The model for predicting persistence among the HD model cohort had an area under the curve (AUC) of 0.7969 and the validation set had an AUC of 0.8347.

Patients with TD were 30.7% men and were mostly aged between 58 and 65 years (43.9%), 48 and 57 years (35.6%), and 38 and 47 years (14.4%). Treatment discontinuation occurred at month 1 among 5.4%, month 3 among 22.3%, and month 6 among 36.2%.

Individuals with schizoaffective disorder or schizophrenia (HR, 6.22; 95% CI, 1.45-26.72; P <.05) or sleep-awake disorders (HR, 5.61; 95% CI, 1.22-25.73; P <.05) were associated with discontinuation of deutetrabenazine. Persistence was associated with use of lipid-lowering medications (HR, 0.21; 95% CI, 0.05-0.98; P <.05).

The prediction for persistence among the TD modeling and validation cohorts had AUC values of 0.7919 and 0.7715, respectively.

It was unclear why these clinical or demographic features were associated with the maintenance of deutetrabenazine therapy, warranting additional study.

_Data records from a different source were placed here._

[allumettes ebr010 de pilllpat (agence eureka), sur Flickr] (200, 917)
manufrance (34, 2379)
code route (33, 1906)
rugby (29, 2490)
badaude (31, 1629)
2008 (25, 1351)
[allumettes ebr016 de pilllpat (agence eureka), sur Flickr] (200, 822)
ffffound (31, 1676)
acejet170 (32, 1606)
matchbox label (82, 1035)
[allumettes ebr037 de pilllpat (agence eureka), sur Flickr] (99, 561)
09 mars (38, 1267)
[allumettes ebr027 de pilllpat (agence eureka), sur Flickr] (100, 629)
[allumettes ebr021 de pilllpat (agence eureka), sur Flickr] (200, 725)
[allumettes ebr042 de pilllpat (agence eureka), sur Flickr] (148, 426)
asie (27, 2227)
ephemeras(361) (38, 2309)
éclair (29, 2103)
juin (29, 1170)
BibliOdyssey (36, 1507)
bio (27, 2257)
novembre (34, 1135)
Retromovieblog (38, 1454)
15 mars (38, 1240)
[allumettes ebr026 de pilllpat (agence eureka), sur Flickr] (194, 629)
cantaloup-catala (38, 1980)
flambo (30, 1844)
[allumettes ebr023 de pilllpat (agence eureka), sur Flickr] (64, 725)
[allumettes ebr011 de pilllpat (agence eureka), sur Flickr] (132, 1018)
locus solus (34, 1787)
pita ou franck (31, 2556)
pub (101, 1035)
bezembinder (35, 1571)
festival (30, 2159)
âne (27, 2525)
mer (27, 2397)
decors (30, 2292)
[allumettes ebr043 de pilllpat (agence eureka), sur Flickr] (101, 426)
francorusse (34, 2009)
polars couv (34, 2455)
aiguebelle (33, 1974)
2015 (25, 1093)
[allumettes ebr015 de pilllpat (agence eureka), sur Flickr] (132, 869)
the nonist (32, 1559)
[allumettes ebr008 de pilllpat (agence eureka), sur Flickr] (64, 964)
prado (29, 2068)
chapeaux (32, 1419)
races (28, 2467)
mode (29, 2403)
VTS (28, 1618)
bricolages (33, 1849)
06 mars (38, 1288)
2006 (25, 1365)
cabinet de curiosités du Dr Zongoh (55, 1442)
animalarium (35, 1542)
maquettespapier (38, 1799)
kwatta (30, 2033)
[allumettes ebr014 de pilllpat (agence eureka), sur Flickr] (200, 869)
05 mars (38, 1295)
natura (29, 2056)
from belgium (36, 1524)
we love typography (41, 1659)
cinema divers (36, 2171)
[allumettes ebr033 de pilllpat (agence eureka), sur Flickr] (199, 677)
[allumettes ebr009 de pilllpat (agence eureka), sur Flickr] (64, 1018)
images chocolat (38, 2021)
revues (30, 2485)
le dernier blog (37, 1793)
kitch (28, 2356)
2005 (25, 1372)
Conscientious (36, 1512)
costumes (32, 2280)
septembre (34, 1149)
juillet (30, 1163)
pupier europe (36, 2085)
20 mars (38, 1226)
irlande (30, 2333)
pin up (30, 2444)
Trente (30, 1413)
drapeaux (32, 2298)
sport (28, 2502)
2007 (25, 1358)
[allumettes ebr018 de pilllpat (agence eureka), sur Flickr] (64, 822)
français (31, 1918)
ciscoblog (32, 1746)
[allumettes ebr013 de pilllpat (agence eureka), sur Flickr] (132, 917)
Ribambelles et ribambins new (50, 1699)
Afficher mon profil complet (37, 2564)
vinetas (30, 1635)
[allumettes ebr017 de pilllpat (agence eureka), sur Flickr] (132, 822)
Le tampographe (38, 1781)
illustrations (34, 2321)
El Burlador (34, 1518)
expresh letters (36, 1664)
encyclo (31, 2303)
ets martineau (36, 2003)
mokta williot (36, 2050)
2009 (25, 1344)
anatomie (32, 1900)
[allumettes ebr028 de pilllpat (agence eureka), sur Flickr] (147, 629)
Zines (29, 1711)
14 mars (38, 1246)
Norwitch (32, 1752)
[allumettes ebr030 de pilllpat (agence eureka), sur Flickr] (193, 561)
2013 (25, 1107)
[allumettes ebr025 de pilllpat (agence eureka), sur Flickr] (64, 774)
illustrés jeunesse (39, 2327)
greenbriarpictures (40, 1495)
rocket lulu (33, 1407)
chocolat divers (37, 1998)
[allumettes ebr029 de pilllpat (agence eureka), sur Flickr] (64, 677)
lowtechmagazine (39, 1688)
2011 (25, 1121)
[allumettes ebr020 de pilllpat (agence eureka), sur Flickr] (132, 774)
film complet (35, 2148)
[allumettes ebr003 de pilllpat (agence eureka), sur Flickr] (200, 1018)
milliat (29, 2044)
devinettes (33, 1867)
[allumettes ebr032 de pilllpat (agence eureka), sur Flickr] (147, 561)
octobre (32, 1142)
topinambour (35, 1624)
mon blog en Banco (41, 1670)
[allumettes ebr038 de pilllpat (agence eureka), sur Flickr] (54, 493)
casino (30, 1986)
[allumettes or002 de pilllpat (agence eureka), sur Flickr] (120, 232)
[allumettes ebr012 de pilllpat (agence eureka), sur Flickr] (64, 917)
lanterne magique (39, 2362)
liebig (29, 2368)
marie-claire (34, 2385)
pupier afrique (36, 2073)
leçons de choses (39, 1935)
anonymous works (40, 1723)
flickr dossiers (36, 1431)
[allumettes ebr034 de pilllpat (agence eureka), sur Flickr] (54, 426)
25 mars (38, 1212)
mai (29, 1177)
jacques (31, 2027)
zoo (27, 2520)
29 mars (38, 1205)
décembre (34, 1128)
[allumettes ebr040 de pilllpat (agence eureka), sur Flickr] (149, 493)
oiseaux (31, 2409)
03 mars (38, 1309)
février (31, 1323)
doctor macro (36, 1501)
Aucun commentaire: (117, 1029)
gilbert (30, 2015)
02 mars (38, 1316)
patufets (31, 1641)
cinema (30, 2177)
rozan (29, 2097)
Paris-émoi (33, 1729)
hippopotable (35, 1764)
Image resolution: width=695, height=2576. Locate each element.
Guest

Study authors noted that comorbidities, concomitant medications, and health insurance type may allow for more effective prediction of which patients with HD or TD were more or less likely to discontinue deutetrabenazine therapy.

“Health care providers can leverage these findings to better understand and aid patient populations at the greatest risk for negative treatment utilization outcomes,” they concluded.

Disclosure: Multiple authors declared affiliations with industry. Please refer to the original reference for a full list of disclosures.

Reference

Claassen DO, Ayyagari R, Garcia-Horton V, et al. Predictors of persistence to deutetrabenazine among patients with tardive dyskinesia and Huntington’s disease. Presented at: MDS Virtual Congress 2021; September 17-22, 2021. Abstract 69.